To do – From the data below, extract every line that contains the word "title".

Supplied information –
— BEGIN —

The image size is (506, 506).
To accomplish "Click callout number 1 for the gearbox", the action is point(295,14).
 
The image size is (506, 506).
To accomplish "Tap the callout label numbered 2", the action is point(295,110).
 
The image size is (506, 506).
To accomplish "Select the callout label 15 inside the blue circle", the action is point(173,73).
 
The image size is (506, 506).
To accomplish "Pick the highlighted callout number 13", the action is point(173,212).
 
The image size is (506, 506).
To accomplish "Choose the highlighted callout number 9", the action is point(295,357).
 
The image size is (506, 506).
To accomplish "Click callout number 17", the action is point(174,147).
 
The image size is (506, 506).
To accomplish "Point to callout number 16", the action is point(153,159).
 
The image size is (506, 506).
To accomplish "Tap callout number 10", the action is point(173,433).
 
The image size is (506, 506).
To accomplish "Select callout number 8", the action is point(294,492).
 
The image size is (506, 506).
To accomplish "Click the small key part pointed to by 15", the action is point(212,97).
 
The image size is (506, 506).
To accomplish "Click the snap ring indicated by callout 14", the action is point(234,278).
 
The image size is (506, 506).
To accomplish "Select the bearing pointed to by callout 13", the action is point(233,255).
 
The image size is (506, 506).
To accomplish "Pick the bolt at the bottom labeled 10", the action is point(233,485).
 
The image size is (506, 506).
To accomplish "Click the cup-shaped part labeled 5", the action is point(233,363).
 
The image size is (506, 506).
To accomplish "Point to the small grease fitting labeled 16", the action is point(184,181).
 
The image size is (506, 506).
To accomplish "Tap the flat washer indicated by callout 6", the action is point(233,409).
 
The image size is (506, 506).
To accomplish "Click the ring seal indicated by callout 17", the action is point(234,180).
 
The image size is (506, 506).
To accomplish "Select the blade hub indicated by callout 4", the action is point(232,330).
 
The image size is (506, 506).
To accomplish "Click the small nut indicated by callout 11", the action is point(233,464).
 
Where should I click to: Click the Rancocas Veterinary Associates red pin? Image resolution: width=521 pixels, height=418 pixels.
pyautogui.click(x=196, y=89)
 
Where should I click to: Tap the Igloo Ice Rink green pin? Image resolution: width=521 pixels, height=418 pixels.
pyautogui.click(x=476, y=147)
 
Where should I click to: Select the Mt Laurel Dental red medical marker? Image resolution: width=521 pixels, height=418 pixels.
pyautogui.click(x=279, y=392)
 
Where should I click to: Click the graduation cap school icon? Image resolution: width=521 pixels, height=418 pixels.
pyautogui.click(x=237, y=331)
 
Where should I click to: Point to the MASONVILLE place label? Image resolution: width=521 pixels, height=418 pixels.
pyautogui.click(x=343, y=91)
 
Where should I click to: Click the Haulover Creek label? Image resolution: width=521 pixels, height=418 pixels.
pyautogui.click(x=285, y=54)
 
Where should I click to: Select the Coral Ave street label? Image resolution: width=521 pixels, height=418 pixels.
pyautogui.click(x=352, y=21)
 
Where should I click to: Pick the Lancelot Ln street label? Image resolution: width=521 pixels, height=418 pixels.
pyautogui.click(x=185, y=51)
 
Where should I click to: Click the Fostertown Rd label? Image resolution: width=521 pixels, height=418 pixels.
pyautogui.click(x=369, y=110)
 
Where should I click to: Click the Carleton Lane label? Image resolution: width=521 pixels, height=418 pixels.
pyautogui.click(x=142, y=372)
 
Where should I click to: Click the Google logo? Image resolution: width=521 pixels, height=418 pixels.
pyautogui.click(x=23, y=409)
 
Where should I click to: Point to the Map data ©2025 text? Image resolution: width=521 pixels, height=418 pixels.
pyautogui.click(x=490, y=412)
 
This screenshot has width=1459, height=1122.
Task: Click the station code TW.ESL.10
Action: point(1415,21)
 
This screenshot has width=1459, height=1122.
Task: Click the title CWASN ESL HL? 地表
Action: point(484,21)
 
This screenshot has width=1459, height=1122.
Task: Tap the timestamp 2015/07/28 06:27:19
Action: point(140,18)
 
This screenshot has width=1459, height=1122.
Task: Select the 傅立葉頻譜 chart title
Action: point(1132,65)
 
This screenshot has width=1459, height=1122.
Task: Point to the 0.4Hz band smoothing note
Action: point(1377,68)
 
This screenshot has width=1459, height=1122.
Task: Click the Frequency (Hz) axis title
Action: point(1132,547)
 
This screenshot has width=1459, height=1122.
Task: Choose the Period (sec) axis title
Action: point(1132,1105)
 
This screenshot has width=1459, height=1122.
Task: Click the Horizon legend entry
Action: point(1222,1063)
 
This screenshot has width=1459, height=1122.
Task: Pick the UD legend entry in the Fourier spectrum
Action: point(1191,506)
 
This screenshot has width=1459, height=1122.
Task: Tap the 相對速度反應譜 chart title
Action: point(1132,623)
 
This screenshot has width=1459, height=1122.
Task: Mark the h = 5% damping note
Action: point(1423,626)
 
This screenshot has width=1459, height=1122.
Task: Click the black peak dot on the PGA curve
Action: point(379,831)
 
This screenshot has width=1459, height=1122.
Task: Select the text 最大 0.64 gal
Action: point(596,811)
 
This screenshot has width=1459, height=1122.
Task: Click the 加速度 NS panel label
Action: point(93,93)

— END —

Task solution –
Task: Click the title CWASN ESL HL? 地表
Task: Select the 傅立葉頻譜 chart title
Task: Click the Frequency (Hz) axis title
Task: Choose the Period (sec) axis title
Task: Tap the 相對速度反應譜 chart title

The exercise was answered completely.